Some of the issues with the writing could come from translation, but some of the overall scenarios seem ridiculous or cliche. The gravity of the zombie apocalypse seems to elicit strange responses (and non-responses) from various characters. There are also weird jumps to drastic action or really questionable motives by many different characters. There were many parts of the story that felt out of nowhere. These were less like twists and more like a whole middle portion of dialogue and story were just left out. The most amateur strange actor would cringe at the dialogue of the stand out sleazy character in the game. The parts of the game that should be heartfelt are utterly flat and clumsy: the backstory flashback of the main characters appears a few times, and my eyes rolled just a bit harder each time.

How Did It Differ from Early Access?

The basic feeling of gameplay is largely the same. Level design and exploration between shootouts still doesn’t feel necessary. There are still a few sections that feel like old school arcade traps meant to kill you several times in order to add some replay. The few bugs I ran into seem to be ironed out just fine. The biggest addition was the inclusion of the third chapter and ending of the game.

The new enemies in the later parts of the game get more interesting.

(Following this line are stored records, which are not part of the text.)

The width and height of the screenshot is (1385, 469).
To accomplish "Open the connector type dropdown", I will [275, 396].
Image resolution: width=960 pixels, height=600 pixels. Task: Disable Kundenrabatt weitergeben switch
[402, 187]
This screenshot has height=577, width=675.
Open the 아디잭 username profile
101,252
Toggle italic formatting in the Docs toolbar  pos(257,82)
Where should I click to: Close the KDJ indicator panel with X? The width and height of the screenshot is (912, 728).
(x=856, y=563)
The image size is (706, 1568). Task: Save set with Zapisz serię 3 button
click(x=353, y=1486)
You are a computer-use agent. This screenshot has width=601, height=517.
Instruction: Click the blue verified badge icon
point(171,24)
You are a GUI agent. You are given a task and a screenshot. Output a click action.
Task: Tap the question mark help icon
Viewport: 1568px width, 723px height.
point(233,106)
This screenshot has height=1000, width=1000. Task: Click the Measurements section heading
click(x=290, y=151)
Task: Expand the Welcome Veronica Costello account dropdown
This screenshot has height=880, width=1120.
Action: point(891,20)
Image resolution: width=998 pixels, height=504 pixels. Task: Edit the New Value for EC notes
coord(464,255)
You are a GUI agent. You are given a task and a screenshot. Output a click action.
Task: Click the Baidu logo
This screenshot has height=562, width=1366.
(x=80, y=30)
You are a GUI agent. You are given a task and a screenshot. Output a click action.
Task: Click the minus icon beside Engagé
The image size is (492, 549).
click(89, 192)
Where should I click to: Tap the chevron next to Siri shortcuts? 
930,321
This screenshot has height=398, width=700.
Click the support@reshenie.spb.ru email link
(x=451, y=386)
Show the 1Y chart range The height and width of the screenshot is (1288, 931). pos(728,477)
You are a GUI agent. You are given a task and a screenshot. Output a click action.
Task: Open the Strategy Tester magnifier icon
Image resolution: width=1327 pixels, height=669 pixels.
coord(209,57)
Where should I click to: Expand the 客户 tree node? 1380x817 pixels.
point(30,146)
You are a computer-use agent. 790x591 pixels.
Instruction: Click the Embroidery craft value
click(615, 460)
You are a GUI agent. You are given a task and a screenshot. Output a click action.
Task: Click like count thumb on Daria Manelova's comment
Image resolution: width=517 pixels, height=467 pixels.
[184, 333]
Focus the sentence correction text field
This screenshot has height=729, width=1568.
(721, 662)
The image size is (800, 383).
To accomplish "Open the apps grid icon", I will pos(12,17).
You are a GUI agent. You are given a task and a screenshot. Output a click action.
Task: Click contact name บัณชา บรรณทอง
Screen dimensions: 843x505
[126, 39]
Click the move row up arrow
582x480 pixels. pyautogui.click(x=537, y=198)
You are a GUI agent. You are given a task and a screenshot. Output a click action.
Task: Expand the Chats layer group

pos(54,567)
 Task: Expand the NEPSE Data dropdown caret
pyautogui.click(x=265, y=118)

As much as I loved the second chapter and wanted more of it, the third chapter sadly feels like the first. It circles back to overly dramatic stuff that’s hard to take seriously, lots of bullets and hordes, and just a lukewarm feel of action. The action does change a bit with more of a bullet level feel and you have to fight more projectile-based enemies. It does not have the same quiet drama or slow-paced grit of the middle section. Story-wise the game seems to leave a lot unanswered, but it almost would have been strange and unexpected for it all to end neatly. Instead, everyone’s motivations are all perfectly unclear, maybe there is a bit of a happy ending, and now it is really hard for me to decide if Hideo Kojima’s auteurism is good for video game development.

Verdict

ANNIE has some interesting things going for it. The amount of effort and care that goes into cutscenes and style is admiral. The presentation truly jumps off the page. The shootouts bounce between being standard romps and something more interesting, although the bosses all around limply follow behind. ANNIE is interesting enough, and it will definitely find an audience, but it falls short of wide appeal.